### Task prompt
For the records below, print the lines from the line with "Gyógyszeripar (116, 749)" through the line with "Non merci, je reçois déjà !" exactly as written; include both end lines and exclude the rest.

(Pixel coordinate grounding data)
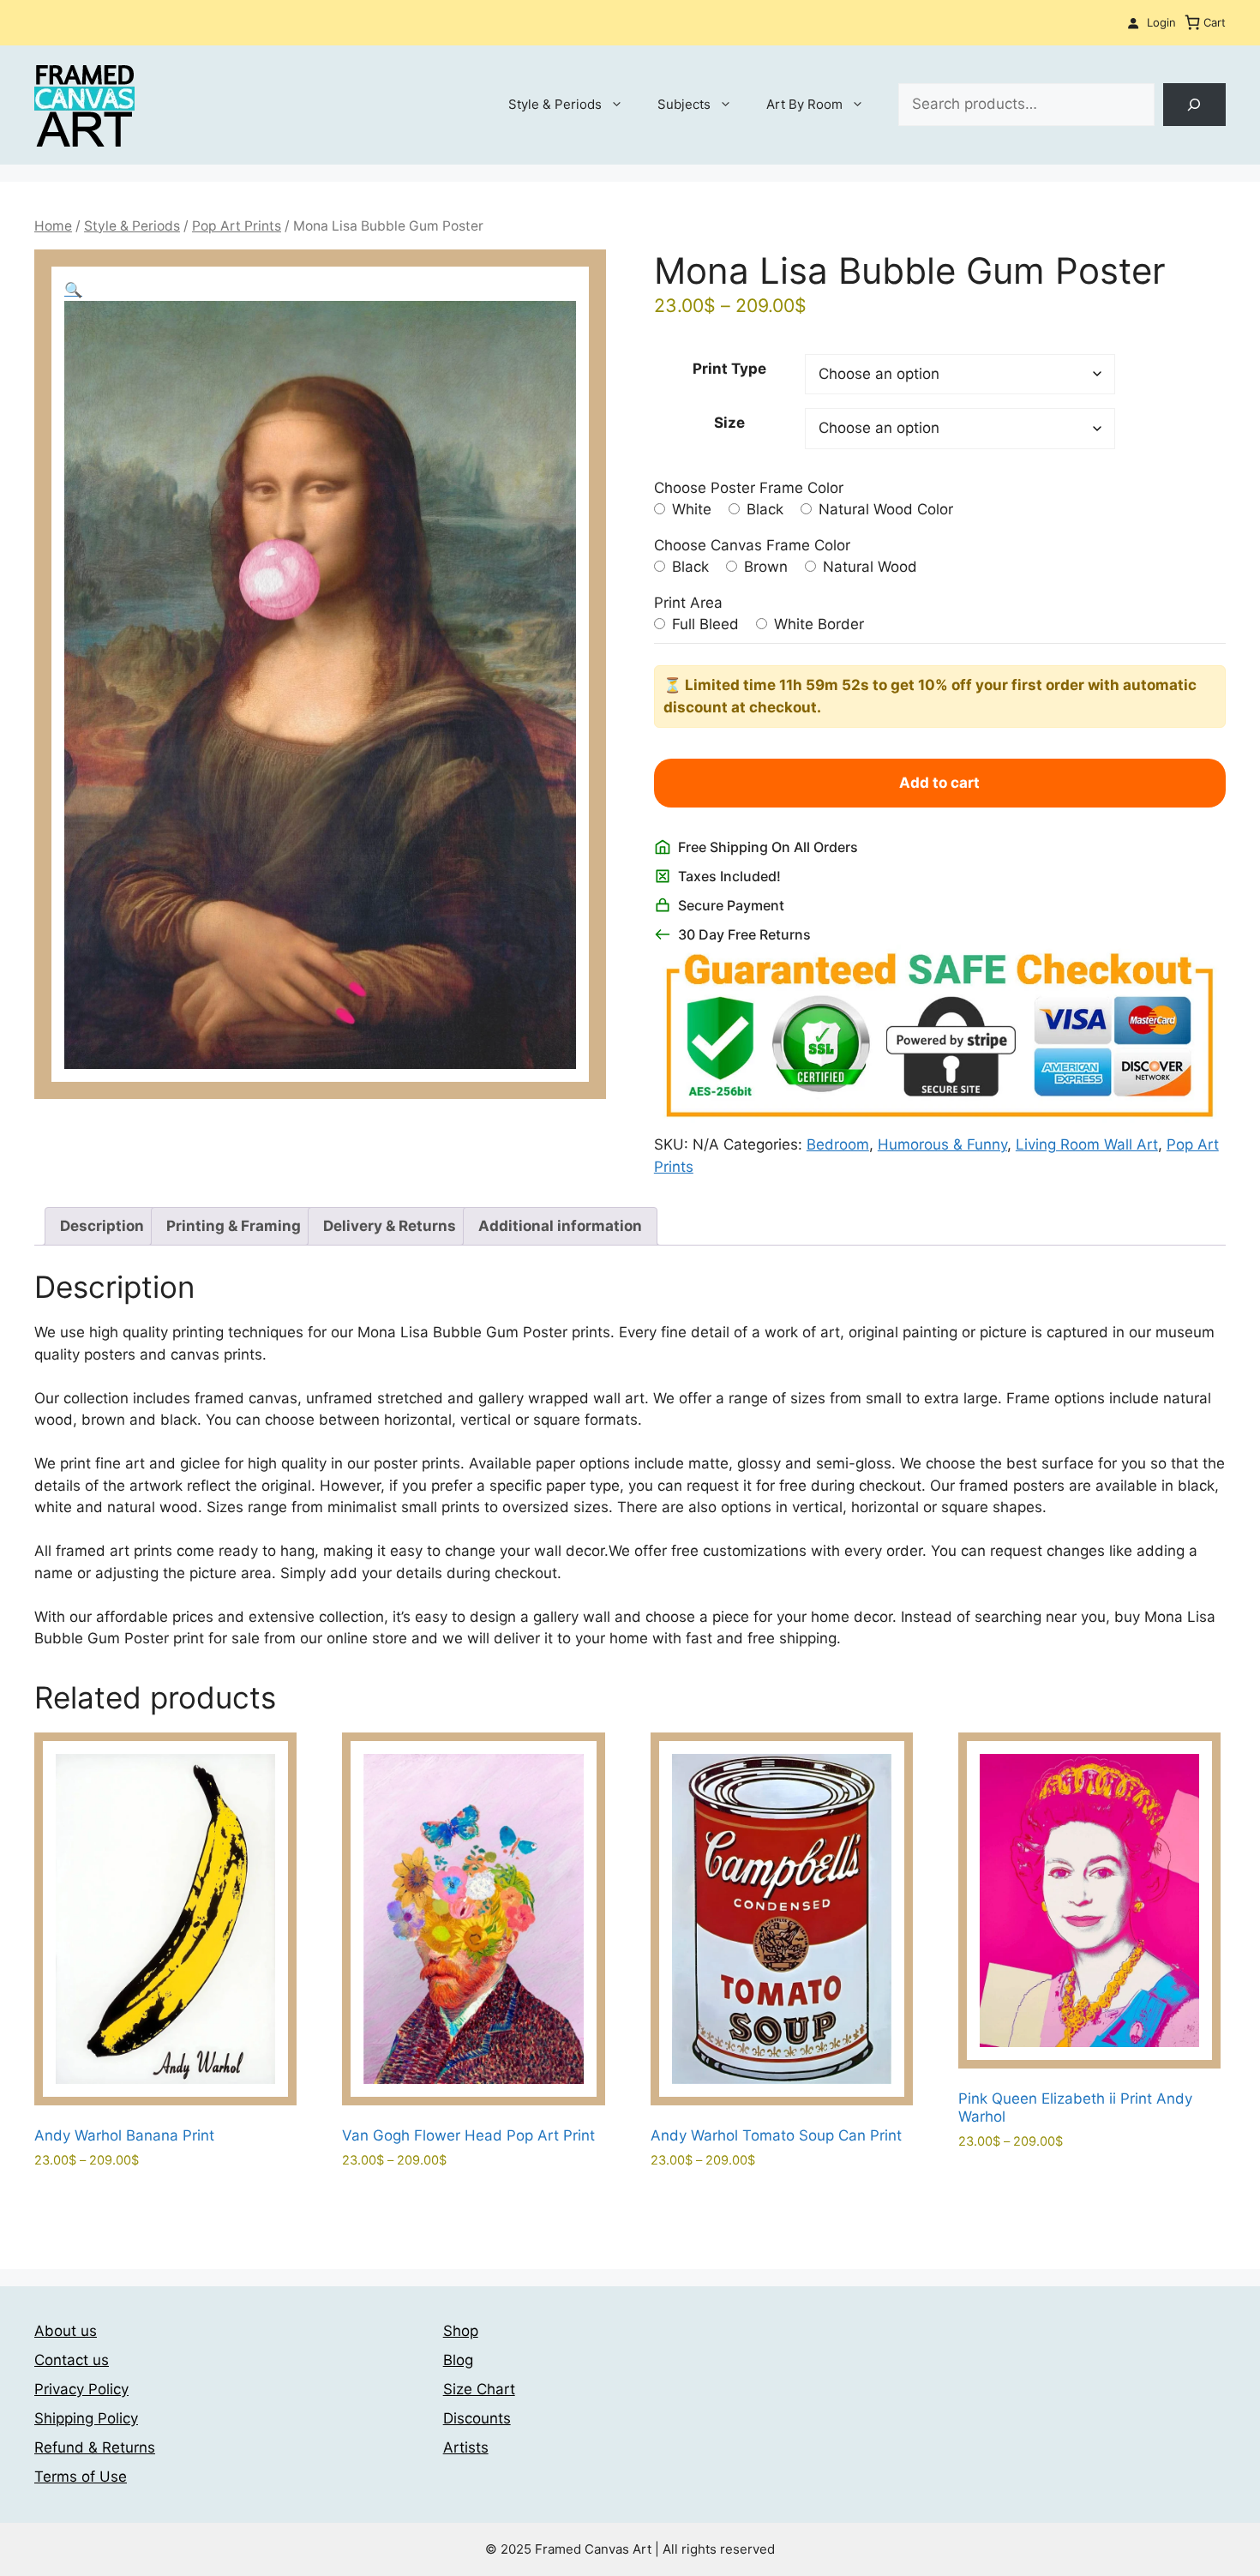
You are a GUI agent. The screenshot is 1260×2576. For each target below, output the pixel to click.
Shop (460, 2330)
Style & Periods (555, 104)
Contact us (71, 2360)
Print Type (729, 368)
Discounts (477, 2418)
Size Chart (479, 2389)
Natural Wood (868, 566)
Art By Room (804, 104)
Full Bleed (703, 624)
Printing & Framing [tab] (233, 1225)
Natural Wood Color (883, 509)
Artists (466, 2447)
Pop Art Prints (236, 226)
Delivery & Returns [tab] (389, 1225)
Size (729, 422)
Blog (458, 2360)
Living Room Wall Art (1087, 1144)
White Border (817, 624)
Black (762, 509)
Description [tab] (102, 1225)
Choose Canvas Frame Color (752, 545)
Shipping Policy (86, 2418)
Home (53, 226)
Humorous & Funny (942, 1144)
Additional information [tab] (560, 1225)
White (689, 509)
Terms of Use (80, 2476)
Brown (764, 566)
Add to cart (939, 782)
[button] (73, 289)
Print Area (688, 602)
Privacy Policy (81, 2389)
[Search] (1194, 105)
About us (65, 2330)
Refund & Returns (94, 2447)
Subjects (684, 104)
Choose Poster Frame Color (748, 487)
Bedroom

--

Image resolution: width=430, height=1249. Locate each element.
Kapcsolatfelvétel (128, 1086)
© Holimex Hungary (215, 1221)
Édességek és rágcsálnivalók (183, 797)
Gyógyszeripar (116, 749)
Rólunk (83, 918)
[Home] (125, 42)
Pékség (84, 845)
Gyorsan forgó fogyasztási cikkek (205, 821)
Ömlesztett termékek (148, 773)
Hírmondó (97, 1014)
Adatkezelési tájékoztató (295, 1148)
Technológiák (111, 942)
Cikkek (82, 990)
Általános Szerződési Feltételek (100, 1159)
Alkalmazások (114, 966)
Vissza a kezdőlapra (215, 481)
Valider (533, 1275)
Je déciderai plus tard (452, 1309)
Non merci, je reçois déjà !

### Response to the exercise
Gyógyszeripar (116, 749)
Rólunk (83, 918)
[Home] (125, 42)
Pékség (84, 845)
Gyorsan forgó fogyasztási cikkek (205, 821)
Ömlesztett termékek (148, 773)
Hírmondó (97, 1014)
Adatkezelési tájékoztató (295, 1148)
Technológiák (111, 942)
Cikkek (82, 990)
Általános Szerződési Feltételek (100, 1159)
Alkalmazások (114, 966)
Vissza a kezdőlapra (215, 481)
Valider (533, 1275)
Je déciderai plus tard (452, 1309)
Non merci, je reçois déjà !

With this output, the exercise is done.